The analogy breaks down the deeper you go, but there are some interesting parallels when you consider driving habits in other cultures. In the US (and probably most western countries) we have highly standardized and policed roads to prevent injury and accidents. I would argue this provides for a more efficient system overall, where in the end more people are able to get to their destination not just safer, but also faster, because the lack of accidents and assurance about other's likely actions on the road allow for mostly smooth operation. With computers, how much less (less, because it would never be none) hardware, software, CPU time and memory would need to be devoted security (firewalls, IDS, malware/virus detection and cleanup) if we had sacrificed a small amount of performance to ensure a more secure operating environment most the time?
We've achieved this with some aspects of society by making rules that hamper some for the benefit of all (traffic laws, employment laws, etc), because we've recognized in some places the failure of individual people and groups to be able to correctly assess risk and danger at wider levels and at longer time frames. These laws and regulations can go overboard, but they're needed to some degree because people are very poor stand ins for rational actors with good information, which in a pure market economy could make these decisions correctly. We've had little to nothing like this for software engineering, which has led to great advancements in short times, but I think we are nearing the point (if we haven't already passed it) when our past decisions to prioritize efficiency and performance over safety are resulting in a poorer relative outcome than if we have made different choices in the past.
"but also faster, because the lack of accidents and assurance about other's likely actions on the road allow for mostly smooth operation."
Yes, yes. It would seem so. There was a counter-point here that showed eliminating traffic controls reduced crashes and congrestion because people paid more attention. Was done in quite a few cities. I'd agree some standardization on behavior and design definitely improves things, though, as you know what to expect while driving.

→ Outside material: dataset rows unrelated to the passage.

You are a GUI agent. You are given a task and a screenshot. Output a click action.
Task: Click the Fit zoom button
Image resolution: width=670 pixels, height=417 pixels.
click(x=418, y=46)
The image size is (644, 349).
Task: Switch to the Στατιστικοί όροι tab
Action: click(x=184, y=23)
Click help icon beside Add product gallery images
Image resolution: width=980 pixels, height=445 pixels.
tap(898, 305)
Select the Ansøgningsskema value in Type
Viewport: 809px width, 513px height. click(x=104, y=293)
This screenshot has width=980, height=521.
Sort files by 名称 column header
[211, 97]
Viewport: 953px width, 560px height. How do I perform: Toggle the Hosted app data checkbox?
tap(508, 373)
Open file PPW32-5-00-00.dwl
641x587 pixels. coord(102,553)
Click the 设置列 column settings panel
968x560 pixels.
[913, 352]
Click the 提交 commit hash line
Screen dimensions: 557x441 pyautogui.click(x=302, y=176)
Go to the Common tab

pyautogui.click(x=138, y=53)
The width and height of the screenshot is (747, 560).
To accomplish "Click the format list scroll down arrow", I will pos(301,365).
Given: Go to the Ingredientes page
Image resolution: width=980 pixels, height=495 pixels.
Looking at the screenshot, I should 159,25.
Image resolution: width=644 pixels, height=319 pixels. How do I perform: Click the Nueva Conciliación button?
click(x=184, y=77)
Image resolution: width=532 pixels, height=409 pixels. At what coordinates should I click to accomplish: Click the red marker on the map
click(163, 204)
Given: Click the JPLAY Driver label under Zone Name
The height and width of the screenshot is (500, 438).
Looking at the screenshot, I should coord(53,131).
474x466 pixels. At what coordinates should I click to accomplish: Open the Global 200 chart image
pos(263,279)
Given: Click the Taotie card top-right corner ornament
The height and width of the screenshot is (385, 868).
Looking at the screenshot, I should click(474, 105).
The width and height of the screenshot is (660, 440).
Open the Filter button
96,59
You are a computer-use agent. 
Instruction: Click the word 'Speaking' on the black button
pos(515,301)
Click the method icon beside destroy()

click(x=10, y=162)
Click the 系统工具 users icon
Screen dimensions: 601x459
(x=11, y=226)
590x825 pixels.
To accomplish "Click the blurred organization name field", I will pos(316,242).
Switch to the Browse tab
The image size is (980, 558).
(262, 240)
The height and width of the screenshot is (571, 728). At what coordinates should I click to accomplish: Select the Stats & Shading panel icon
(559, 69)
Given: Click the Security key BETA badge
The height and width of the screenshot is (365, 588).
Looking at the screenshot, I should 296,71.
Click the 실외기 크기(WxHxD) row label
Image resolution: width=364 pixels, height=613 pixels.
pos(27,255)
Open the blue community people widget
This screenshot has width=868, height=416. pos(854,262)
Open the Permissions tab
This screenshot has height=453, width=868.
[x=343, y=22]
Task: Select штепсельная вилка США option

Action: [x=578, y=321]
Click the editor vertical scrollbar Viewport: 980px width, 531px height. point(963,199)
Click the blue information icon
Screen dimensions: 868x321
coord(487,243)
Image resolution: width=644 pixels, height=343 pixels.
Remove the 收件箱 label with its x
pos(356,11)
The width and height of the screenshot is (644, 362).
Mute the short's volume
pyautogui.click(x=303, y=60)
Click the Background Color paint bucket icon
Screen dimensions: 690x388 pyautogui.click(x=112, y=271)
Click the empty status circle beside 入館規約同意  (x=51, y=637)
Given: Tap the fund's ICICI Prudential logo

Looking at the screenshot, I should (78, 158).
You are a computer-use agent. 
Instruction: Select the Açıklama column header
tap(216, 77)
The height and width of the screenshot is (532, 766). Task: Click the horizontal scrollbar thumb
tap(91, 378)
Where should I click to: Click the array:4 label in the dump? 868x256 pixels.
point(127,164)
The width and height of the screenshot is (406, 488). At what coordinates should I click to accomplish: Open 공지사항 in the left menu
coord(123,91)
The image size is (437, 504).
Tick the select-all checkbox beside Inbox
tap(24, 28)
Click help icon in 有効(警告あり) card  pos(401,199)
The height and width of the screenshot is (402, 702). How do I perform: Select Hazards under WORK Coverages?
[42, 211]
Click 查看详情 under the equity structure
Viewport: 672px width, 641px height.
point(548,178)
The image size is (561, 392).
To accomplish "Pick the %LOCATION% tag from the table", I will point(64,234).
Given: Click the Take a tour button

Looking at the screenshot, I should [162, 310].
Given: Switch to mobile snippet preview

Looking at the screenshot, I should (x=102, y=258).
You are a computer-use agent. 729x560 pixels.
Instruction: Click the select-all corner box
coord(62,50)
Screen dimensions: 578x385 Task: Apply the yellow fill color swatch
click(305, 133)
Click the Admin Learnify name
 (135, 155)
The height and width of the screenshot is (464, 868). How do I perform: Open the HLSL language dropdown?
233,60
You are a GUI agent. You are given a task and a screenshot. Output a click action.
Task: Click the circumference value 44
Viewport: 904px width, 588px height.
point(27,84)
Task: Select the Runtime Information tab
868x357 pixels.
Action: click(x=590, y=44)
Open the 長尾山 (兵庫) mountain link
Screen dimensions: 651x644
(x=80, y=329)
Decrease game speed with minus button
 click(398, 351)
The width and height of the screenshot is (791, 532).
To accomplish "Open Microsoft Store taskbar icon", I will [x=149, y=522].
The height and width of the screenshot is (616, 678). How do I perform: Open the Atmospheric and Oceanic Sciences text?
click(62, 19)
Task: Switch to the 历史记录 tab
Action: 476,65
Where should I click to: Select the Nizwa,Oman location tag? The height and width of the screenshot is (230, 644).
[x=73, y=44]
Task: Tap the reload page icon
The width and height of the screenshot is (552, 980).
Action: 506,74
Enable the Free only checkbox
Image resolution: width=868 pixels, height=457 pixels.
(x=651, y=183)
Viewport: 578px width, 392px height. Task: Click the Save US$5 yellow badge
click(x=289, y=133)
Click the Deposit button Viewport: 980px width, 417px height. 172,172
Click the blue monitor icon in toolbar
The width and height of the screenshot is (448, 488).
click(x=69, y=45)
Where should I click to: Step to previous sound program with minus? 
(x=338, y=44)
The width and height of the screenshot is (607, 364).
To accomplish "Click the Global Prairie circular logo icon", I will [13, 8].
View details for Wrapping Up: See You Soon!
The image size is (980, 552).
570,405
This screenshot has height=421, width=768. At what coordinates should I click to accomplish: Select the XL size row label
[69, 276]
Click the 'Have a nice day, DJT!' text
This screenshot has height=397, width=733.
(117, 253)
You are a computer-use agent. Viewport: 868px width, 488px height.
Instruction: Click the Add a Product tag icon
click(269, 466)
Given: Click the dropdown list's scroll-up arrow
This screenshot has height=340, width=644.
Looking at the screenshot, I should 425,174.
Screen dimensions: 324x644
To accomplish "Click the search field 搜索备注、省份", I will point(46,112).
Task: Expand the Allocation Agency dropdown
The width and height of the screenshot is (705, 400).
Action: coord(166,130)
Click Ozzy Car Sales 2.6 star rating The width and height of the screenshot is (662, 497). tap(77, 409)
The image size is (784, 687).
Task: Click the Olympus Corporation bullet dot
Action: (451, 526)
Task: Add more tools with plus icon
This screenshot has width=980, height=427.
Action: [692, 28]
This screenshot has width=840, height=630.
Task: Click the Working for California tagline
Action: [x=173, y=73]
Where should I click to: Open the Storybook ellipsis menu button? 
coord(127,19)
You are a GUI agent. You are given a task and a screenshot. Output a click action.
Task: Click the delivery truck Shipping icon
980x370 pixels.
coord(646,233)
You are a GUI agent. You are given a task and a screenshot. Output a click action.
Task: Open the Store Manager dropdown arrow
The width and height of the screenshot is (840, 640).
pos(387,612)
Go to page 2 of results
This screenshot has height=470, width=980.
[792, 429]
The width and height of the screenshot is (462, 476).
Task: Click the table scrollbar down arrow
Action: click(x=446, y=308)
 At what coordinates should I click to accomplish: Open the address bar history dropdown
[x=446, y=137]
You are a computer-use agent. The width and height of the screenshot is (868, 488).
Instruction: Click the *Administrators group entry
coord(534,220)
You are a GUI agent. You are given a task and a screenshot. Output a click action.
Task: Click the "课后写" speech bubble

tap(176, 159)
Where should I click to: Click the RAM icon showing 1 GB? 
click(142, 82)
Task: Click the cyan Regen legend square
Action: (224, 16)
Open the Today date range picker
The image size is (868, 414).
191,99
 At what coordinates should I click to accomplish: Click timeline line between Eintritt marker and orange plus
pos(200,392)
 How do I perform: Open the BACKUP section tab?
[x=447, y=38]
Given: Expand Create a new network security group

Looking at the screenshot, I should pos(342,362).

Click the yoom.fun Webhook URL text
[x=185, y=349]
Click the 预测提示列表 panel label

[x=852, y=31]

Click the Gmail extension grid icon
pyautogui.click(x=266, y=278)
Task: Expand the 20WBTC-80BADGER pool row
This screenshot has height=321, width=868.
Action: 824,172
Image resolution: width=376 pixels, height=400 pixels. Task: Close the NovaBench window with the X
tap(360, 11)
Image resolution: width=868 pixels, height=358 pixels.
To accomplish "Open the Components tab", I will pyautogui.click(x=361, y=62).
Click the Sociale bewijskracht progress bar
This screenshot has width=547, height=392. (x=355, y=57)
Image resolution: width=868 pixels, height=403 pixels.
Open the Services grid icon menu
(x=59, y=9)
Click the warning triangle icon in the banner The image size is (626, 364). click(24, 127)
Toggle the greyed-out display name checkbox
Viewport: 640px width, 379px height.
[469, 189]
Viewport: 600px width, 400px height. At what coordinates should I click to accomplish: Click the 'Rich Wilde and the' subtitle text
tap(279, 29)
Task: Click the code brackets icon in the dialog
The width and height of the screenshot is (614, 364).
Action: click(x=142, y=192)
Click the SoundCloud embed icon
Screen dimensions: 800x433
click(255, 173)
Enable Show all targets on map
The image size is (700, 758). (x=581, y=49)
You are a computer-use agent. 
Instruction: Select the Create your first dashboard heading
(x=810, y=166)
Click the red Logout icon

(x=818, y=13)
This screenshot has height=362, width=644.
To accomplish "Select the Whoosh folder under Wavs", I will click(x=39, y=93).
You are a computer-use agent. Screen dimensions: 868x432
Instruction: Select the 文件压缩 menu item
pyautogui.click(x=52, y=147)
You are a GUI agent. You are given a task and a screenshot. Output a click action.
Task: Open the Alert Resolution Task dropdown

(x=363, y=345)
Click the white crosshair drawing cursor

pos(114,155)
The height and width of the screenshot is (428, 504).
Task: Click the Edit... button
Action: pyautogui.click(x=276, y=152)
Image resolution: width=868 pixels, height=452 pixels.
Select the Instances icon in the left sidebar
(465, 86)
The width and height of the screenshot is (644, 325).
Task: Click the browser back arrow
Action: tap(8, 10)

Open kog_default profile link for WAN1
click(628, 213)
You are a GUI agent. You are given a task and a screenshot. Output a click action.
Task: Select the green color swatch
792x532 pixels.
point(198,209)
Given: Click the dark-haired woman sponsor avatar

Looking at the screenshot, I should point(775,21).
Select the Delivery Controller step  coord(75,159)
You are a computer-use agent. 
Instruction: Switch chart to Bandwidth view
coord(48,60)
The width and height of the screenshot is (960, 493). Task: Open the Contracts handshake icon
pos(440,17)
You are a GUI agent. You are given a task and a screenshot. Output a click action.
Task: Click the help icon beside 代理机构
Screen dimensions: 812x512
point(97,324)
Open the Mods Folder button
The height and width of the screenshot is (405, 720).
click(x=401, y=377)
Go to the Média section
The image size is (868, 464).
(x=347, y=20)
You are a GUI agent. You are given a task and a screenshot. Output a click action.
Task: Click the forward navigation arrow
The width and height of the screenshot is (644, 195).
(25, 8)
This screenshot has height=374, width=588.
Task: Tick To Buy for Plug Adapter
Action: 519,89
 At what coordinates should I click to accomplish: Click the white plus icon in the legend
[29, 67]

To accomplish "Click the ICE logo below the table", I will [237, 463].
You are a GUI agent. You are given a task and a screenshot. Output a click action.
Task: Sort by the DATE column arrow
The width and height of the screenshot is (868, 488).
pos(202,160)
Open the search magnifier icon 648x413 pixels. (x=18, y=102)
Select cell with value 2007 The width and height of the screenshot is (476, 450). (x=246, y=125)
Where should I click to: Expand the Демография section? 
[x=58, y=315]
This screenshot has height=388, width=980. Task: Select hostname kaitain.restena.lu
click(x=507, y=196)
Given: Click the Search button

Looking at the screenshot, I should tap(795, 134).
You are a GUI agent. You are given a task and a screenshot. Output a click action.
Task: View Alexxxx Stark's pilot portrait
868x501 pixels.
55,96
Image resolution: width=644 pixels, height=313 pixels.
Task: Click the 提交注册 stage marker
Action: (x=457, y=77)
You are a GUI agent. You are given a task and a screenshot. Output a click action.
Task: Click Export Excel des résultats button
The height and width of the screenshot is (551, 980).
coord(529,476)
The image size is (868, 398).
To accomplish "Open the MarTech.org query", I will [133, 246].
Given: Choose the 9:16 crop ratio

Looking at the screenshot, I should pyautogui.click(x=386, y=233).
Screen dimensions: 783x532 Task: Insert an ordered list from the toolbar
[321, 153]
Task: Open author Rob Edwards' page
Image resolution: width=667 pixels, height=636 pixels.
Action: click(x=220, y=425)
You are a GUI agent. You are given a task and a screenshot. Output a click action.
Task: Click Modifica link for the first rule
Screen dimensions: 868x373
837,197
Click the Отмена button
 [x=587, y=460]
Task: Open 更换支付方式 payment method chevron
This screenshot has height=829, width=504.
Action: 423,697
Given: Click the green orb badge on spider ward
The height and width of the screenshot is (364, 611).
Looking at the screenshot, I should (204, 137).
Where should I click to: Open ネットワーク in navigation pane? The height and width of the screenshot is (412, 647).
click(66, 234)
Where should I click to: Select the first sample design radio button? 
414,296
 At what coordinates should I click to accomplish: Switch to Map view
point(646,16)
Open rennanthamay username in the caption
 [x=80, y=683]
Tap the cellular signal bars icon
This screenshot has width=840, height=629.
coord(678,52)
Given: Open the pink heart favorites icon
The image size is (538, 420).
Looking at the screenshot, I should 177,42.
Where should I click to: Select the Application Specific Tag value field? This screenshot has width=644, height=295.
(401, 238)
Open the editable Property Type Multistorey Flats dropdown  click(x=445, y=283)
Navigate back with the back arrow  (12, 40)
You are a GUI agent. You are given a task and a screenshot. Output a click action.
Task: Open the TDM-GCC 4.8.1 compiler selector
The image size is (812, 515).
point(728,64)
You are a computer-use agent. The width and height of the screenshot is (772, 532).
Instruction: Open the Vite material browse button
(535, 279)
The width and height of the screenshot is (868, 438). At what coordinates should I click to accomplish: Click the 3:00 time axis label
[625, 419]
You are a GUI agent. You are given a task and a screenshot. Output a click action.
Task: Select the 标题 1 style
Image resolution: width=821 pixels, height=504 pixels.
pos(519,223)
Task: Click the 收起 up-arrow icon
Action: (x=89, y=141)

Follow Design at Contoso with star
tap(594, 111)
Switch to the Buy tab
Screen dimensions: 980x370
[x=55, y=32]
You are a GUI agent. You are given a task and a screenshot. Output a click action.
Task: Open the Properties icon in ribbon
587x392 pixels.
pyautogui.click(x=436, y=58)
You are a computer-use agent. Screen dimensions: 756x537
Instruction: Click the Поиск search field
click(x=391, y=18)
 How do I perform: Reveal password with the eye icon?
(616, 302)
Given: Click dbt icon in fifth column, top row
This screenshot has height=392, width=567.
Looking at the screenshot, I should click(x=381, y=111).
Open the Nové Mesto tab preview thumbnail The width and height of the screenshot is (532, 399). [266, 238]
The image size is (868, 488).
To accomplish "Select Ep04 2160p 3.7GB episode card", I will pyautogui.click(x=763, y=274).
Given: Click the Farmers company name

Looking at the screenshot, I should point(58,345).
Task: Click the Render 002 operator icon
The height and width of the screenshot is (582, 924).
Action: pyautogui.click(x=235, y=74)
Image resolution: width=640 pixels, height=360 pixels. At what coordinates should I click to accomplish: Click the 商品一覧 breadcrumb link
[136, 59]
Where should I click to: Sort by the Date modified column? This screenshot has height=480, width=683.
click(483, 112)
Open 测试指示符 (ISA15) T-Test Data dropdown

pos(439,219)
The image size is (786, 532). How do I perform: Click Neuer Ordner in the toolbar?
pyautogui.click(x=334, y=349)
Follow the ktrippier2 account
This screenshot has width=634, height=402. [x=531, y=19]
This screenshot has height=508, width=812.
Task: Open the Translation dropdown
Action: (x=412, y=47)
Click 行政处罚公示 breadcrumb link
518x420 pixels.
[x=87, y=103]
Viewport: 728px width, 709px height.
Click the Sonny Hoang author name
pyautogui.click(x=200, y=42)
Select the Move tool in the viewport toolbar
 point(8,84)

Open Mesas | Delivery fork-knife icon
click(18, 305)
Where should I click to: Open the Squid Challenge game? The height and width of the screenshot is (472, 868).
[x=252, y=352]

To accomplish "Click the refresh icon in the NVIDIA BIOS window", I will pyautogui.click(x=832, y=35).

"how much less (less, because it would never be none) hardware, software, CPU time and memory would need to be devoted security (firewalls, IDS, malware/virus detection and cleanup) if we had sacrificed a small amount of performance to ensure a more secure operating environment most the time?"
BOOM! Same message I've been preaching. My counterpoint to Dan Geer gave a summary of examples with links to more specific details.
"We've had little to nothing like this for software engineering, which has led to great advancements in short times, but I think we are nearing the point (if we haven't already passed it) when our past decisions to prioritize efficiency and performance over safety are resulting in a poorer relative outcome than if we have made different choices in the past."
Total agreement again. It's time we change it. We did have results with Walker's Computer Security Initiative and are getting them through DO-178B. Clear standards with CompSci- and industry-proven practices plus financial incentives led to many products on the market. The Bell paper below describes the start, middle, and end of that process. Short version: NSA killed market by competing with it and forcing unnecessary re-certifications.
Anyway, I've worked on the problem a bit. One thing is a modern list of techniques that work and could be in a certification. Below, I have a list I produced during an argument about no real engineering or empirical methods in software. Most were in the Orange Book but each were proven in real-world scenarios. Some combo of them would be a nice baseline. Far as evaluation itself, I wrote up an essay on that based on my private experience and problems with government certifications. I think I have solid proposals that industry would resist only because they work. :) The DO-178B/C success makes me think it could happen, though, because they already do it piece by piece with a whole ecosystem formed aroud re-usable components.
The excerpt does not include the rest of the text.